AF: I enjoy the many connections I’ve made with the women in the industry that I’ve met and worked with. Tish Ciravalo and Laura Whitmore are two women business owners that I greatly admire. They have created music industry companies while balancing family life. They have also been strong supporters of other women by sharing their success and creating more opportunities for women in the music industry.
WiMN: Do you play an instrument?
AF: Growing up, I took years of piano lessons, from kindergarten through 12th grade (I also played clarinet for five years in school). But when I went off to college, I was happy to leave my piano behind! I still enjoy sitting at the keyboard and being able to play a song once in a while. It’s so therapeutic and helps me shut out all the other distractions of the day. I love music and singing and really appreciate my parents’ devotion for keeping me involved in music, but I realize that I’m not going to be on stage as a performer anytime soon!
WiMN: What is some advice you’d offer to a young woman pursuing a career in the industry?

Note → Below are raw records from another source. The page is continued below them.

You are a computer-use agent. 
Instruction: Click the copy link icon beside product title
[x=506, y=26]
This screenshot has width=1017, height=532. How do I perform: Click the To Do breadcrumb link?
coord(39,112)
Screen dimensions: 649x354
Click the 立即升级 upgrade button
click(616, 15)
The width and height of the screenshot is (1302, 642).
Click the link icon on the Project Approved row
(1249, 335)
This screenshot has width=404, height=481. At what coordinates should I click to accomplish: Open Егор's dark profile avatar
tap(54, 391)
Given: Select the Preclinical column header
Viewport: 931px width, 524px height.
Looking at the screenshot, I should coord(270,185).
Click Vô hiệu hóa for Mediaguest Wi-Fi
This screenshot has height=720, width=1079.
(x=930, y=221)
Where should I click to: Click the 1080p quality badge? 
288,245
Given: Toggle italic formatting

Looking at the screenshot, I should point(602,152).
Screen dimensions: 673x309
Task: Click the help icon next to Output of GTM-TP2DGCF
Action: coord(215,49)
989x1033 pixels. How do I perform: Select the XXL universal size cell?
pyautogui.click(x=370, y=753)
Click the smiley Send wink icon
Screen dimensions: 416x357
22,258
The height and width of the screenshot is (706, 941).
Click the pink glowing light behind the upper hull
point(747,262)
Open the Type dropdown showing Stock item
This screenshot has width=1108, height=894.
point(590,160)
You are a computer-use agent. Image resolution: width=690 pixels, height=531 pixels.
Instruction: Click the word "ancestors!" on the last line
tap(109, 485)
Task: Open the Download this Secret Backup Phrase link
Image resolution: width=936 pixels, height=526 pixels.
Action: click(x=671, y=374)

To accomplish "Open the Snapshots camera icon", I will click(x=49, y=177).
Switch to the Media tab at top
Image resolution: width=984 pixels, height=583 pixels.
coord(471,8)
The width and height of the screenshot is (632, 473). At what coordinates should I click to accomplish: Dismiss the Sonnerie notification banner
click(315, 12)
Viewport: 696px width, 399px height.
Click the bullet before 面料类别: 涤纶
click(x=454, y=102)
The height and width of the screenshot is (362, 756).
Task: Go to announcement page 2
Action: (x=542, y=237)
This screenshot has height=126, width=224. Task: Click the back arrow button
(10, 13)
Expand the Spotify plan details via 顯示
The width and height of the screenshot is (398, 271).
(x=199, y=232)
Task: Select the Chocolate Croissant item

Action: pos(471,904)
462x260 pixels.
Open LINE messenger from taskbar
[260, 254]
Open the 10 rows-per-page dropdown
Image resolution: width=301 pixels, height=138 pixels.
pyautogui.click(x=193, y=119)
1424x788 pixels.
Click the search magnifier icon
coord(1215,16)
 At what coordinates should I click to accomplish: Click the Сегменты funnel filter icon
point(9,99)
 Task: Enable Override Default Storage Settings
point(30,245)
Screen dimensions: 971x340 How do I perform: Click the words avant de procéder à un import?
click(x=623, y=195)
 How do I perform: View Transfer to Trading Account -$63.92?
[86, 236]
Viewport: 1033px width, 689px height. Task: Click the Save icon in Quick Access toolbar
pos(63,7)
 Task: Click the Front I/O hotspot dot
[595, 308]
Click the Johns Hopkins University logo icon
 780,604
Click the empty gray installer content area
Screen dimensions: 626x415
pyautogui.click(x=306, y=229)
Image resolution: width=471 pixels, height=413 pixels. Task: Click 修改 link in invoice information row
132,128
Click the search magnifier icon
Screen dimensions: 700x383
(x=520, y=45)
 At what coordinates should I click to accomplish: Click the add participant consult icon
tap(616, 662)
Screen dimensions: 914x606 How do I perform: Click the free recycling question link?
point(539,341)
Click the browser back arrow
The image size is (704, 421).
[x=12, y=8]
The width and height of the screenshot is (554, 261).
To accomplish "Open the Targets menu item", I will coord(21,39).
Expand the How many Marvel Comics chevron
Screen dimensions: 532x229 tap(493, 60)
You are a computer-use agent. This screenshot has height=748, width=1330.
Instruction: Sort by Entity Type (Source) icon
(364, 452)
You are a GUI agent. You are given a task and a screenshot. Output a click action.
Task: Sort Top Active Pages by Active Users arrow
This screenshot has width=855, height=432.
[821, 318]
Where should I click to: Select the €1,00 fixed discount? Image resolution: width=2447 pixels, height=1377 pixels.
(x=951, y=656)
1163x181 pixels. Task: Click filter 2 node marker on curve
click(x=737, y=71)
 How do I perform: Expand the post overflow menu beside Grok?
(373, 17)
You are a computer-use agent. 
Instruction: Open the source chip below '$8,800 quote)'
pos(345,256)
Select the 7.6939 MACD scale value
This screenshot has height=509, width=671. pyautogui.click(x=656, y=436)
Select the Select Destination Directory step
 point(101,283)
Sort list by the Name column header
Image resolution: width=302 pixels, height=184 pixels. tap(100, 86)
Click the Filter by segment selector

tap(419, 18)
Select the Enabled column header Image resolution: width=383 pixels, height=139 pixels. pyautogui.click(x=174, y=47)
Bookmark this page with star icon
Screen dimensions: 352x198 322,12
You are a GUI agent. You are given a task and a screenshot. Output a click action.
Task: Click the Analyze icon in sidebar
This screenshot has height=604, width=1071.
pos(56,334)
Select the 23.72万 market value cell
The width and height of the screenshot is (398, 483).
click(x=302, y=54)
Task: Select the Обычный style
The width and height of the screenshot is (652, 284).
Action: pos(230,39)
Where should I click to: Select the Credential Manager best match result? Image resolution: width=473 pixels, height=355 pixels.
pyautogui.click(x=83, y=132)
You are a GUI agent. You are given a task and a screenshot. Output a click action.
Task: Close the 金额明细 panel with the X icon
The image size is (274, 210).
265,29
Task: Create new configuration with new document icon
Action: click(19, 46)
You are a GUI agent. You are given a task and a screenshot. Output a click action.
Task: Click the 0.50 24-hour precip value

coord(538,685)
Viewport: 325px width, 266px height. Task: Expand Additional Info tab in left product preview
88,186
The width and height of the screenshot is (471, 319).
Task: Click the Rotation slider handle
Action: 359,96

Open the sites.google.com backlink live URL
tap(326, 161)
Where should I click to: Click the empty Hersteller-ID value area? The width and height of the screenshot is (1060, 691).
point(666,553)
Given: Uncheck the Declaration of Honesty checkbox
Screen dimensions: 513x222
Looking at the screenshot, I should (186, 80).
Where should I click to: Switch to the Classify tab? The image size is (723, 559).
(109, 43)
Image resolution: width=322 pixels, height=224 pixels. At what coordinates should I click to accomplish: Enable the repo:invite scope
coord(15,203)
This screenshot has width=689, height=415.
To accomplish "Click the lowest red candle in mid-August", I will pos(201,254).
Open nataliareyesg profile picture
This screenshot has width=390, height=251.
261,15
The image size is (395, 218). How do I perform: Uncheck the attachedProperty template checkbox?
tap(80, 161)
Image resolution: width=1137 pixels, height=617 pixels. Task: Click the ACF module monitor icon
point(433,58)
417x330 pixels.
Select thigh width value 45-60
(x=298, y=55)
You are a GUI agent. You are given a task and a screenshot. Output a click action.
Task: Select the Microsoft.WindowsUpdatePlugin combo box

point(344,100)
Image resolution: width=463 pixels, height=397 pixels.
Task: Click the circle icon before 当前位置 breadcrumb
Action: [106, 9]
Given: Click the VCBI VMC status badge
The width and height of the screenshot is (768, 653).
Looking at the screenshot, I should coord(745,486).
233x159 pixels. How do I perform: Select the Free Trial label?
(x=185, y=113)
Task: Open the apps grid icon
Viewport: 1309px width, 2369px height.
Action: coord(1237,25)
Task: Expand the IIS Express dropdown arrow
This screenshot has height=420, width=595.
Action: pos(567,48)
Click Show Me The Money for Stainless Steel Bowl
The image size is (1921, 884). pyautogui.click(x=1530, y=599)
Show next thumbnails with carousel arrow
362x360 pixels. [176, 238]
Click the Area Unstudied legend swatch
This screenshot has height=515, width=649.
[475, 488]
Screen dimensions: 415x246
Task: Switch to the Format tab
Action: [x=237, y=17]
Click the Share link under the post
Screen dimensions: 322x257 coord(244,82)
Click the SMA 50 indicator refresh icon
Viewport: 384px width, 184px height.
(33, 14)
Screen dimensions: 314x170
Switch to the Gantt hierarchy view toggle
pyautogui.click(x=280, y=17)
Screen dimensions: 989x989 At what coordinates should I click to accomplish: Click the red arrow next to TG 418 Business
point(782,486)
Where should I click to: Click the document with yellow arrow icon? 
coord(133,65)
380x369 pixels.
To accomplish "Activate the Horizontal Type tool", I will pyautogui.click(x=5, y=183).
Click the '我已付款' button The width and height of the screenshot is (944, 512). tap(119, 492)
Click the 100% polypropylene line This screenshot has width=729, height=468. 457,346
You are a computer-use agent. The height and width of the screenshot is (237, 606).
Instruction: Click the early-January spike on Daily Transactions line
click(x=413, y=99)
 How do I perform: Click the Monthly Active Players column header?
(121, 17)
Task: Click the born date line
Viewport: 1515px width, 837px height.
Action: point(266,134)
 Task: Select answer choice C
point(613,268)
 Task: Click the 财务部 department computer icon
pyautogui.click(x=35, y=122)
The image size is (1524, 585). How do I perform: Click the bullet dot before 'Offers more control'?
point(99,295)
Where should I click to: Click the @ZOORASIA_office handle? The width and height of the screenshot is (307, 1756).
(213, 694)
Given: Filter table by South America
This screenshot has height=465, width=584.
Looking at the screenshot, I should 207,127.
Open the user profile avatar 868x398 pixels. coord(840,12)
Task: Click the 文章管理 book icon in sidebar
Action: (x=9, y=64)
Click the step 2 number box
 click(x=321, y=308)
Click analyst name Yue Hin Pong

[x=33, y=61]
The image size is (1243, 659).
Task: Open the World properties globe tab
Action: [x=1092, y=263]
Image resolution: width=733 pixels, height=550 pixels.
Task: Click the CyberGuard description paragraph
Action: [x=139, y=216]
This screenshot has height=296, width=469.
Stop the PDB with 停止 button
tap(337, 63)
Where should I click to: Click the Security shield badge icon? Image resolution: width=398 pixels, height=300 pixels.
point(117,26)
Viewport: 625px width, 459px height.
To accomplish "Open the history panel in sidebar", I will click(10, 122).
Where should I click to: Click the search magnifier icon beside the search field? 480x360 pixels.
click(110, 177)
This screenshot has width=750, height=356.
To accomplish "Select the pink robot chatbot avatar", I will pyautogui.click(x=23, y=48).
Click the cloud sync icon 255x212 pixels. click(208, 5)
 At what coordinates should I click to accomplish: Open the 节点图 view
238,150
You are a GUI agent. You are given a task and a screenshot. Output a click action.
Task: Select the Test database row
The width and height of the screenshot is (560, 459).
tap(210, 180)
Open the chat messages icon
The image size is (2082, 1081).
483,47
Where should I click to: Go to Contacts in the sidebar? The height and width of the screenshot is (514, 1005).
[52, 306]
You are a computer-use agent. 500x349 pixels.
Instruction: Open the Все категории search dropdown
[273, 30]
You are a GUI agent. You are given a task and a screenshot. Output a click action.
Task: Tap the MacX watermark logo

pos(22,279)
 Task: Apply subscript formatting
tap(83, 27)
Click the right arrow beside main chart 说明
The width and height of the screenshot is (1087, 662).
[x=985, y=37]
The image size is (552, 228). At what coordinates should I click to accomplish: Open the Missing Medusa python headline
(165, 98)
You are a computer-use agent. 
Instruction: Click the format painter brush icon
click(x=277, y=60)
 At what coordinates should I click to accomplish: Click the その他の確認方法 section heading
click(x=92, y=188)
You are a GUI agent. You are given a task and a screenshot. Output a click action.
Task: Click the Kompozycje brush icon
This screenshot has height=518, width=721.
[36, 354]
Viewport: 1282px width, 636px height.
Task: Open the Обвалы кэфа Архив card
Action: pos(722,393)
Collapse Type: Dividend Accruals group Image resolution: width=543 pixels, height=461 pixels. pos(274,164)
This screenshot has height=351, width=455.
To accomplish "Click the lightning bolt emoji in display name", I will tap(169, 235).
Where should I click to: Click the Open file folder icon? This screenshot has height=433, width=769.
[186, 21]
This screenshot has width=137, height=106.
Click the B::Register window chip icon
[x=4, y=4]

AF: I recently spoke on the Sandy Feldstein Music Business Roundtable at Crane School of Music at Potsdam University about the opportunities in the music industry. I think it’s important for students (both male and female) to realize that there are many jobs that can keep you connected with music without having to depend solely on a career performing. Working in the music industry allows you to work on projects with other musicians. The more passion you have about your job/project, the happier you’ll be. Sure, there are sales or writing jobs in the construction industry for example, but if you have a passion for music and can work in the music industry, you will have much more passion for what you do.
WiMN: What’s in store for you for the remainder of 2014?
AF: Other than preparing for the holidays, I’ve already moved on to 2015: planning for the Winter NAMM Show, of course, producing the January issues of International Musician and Making Music—January 2015 marks the 10th Anniversary of Making Music magazine. The publishing industry is changing. We can’t hold back change, so I’m on board to ride the wave of change—continuing the multimedia growth of both International Musician and Making Music magazines.